Lesetext —
Mercy Dorcas Otieno erzählt. Impulsiv in Worten, aber noch viel impulsiver mit ihren Händen, ihren wachen Augen, ihren Grübchen und ihrem entwaffnenden Lachen. Es ist, als brenne jede Zelle ihres Körpers für den Moment. Falls er nicht gerade für die Schauspielerei Feuer und Flamme ist.

Ihre Geschichte liest sich, unsentimental gesagt, wie ein wahr gewordener afrikanischer Traum. Sie wuchs bei ihrer Großmutter in Kenia auf dem Land auf. Als junge Frau nimmt sie einen Au-pair-Job an, übersiedelt nach Deutschland, lernt eine andere Kultur kennen - stolpert in vielen kleinen Momenten in die vielen großen kulturellen Unterschiede. Ein Jahr später kommt sie zu ihrer Ersatzfamilie nach Kapfenstein, zieht nach Graz. Dort jobbt sie zwischendurch als Megaphon-Verkäuferin, später am Schauspielhaus bei „Macbeth“ als Kinderbetreuerin.

Bereitgestelltes Material —

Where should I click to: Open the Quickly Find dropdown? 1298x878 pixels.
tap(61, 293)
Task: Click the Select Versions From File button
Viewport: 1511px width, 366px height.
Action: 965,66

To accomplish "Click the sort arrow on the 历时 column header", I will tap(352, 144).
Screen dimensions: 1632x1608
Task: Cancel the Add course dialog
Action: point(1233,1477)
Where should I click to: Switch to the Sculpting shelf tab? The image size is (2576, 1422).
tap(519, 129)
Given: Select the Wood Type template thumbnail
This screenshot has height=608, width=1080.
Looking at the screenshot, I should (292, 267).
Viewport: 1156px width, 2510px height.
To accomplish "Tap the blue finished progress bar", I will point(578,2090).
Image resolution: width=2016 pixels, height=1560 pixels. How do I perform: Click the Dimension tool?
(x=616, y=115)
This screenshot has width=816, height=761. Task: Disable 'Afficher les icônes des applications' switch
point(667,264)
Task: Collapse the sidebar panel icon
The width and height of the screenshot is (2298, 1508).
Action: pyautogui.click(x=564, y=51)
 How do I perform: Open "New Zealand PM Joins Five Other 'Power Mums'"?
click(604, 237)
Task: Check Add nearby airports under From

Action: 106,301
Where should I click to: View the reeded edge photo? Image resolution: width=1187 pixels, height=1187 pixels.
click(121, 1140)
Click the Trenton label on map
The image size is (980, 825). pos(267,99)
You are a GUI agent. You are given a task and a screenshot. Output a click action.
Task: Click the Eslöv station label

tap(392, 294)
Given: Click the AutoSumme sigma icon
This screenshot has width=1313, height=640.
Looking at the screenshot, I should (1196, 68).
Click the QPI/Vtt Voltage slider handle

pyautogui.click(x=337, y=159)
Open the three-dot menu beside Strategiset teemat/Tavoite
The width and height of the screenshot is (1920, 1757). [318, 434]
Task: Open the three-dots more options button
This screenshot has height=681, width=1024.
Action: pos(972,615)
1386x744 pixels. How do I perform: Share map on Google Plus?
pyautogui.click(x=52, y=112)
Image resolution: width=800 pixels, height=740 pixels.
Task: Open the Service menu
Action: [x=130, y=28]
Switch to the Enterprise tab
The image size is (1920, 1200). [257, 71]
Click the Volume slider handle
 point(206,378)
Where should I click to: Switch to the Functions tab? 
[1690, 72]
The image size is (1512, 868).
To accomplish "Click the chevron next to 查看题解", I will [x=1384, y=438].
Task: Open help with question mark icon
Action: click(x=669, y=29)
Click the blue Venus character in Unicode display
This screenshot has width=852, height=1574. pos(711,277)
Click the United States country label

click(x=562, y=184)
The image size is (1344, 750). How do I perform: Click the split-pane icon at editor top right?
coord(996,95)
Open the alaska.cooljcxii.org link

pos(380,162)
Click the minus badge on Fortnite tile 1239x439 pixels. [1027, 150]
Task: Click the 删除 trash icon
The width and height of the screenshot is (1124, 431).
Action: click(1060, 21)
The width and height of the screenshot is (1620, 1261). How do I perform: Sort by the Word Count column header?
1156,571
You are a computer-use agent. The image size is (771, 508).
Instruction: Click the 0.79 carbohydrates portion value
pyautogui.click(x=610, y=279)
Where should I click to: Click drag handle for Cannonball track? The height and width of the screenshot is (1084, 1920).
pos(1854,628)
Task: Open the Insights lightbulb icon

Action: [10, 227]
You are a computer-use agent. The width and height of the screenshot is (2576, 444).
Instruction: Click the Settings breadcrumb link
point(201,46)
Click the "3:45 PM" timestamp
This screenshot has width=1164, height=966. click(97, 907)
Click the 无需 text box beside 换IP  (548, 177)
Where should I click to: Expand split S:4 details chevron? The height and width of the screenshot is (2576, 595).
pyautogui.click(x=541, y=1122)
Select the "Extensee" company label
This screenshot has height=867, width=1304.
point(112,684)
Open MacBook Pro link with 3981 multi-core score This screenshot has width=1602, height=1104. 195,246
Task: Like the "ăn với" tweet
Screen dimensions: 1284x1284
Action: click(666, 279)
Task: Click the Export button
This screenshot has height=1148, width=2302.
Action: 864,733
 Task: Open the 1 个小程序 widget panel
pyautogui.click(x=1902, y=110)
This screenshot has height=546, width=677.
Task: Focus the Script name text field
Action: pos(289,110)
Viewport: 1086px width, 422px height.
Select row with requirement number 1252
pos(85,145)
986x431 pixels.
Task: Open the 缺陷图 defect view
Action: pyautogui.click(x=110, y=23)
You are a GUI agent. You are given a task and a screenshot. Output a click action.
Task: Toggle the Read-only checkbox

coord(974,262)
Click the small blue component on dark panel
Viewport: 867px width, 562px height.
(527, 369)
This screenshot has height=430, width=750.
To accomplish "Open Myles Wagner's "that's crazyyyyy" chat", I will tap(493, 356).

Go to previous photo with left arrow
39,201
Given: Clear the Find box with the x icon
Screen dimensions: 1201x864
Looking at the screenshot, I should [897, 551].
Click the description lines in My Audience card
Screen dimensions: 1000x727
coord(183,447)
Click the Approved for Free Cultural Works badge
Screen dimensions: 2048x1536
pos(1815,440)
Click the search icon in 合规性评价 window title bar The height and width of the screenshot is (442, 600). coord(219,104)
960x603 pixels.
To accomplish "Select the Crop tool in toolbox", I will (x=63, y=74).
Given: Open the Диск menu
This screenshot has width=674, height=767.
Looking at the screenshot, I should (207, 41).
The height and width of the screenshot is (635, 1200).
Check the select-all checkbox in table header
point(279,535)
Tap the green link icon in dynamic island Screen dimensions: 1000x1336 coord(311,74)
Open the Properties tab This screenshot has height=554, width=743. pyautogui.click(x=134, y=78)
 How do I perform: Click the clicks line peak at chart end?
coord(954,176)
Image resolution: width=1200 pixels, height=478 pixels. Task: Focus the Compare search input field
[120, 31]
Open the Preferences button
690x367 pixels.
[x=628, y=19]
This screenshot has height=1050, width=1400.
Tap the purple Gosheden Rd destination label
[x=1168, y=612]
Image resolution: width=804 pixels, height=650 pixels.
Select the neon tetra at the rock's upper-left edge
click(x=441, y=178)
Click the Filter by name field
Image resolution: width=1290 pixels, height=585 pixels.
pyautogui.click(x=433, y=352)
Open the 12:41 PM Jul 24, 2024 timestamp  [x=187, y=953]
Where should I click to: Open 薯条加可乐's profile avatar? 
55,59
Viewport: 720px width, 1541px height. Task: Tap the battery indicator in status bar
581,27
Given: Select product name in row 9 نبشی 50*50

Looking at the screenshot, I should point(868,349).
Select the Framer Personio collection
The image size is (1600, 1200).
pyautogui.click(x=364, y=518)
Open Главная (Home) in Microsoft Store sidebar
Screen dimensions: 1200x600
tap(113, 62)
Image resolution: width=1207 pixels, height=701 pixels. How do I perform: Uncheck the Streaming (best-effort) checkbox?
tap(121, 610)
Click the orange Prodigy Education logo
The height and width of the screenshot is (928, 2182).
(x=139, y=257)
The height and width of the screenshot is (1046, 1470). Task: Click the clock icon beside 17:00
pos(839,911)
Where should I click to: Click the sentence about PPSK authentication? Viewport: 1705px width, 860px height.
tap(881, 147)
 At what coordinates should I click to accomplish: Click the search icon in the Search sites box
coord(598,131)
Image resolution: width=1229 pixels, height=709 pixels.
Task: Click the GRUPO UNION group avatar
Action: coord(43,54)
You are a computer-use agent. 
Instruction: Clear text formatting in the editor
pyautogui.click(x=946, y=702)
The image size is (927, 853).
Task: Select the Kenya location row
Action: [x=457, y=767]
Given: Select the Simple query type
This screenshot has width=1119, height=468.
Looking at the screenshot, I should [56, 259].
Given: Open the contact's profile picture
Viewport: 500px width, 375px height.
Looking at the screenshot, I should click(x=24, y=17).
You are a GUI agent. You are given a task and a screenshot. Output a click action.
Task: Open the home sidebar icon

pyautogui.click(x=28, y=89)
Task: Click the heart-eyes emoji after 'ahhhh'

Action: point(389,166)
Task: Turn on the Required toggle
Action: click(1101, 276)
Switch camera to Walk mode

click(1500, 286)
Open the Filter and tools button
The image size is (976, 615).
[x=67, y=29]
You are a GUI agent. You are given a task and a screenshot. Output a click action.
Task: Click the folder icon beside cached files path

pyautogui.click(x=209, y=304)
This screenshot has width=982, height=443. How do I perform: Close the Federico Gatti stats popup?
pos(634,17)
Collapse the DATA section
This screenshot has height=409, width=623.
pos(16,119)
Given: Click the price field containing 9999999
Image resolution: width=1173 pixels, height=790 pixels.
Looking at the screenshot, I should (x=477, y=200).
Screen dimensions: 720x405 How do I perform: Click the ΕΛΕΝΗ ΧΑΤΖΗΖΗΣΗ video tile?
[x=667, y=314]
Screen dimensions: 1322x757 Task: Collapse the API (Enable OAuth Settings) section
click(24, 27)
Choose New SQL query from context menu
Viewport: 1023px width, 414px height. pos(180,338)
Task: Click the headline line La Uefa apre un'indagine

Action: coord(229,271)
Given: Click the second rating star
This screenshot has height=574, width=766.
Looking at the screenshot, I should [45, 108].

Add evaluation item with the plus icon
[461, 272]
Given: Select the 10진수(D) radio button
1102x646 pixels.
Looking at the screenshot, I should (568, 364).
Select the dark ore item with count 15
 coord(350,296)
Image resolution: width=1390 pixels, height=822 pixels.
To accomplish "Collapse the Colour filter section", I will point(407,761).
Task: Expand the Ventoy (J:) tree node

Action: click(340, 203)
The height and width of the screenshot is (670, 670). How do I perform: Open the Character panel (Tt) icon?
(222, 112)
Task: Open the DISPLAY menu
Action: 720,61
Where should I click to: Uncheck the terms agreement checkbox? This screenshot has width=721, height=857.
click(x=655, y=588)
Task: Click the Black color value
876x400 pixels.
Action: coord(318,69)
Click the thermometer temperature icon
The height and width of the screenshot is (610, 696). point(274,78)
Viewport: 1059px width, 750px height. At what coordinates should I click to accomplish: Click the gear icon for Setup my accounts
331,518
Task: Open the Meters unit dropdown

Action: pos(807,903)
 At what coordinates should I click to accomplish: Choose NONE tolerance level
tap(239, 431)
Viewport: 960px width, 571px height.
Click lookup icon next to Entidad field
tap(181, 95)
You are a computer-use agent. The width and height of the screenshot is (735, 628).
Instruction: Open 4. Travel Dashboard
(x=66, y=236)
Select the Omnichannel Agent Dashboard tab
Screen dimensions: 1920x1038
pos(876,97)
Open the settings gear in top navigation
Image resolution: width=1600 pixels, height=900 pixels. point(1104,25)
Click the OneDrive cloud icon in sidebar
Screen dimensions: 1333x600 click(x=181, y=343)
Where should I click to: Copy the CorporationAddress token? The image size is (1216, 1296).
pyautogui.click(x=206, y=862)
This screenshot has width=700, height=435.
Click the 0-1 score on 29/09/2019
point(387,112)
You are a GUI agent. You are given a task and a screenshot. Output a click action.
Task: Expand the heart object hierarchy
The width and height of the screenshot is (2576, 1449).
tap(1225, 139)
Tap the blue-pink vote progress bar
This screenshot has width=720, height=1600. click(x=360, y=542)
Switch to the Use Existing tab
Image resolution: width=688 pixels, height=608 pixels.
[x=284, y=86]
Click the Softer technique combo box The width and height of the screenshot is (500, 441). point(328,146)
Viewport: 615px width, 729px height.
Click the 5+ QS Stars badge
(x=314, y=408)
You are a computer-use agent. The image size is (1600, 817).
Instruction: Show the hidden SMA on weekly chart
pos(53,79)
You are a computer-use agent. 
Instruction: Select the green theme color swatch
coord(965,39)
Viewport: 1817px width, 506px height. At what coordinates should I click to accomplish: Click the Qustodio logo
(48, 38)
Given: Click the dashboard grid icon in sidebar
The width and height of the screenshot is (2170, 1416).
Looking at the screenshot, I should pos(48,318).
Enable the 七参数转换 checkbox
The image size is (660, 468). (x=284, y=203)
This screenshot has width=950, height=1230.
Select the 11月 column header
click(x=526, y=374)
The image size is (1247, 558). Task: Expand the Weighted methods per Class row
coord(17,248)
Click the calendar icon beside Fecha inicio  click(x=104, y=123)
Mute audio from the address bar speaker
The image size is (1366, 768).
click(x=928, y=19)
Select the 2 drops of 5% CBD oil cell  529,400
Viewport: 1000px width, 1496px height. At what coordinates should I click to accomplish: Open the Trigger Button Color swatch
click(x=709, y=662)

Arbeitsaufträge —
1) Bei wem ist Mercy Dorcas Otieno laut Lesetext aufgewachsen?
2) Schreiben Sie aus dem Lesetext den Abschnitt von „Mercy Dorcas Otieno“ bis einschließlich „und Flamme ist.“ wortgetreu ab.
Für die Bearbeitung werden die Daten nicht gebraucht.

Lösungen —
1) Bei ihrer Großmutter in Kenia auf dem Land.

2)
Mercy Dorcas Otieno erzählt. Impulsiv in Worten, aber noch viel impulsiver mit ihren Händen, ihren wachen Augen, ihren Grübchen und ihrem entwaffnenden Lachen. Es ist, als brenne jede Zelle ihres Körpers für den Moment. Falls er nicht gerade für die Schauspielerei Feuer und Flamme ist.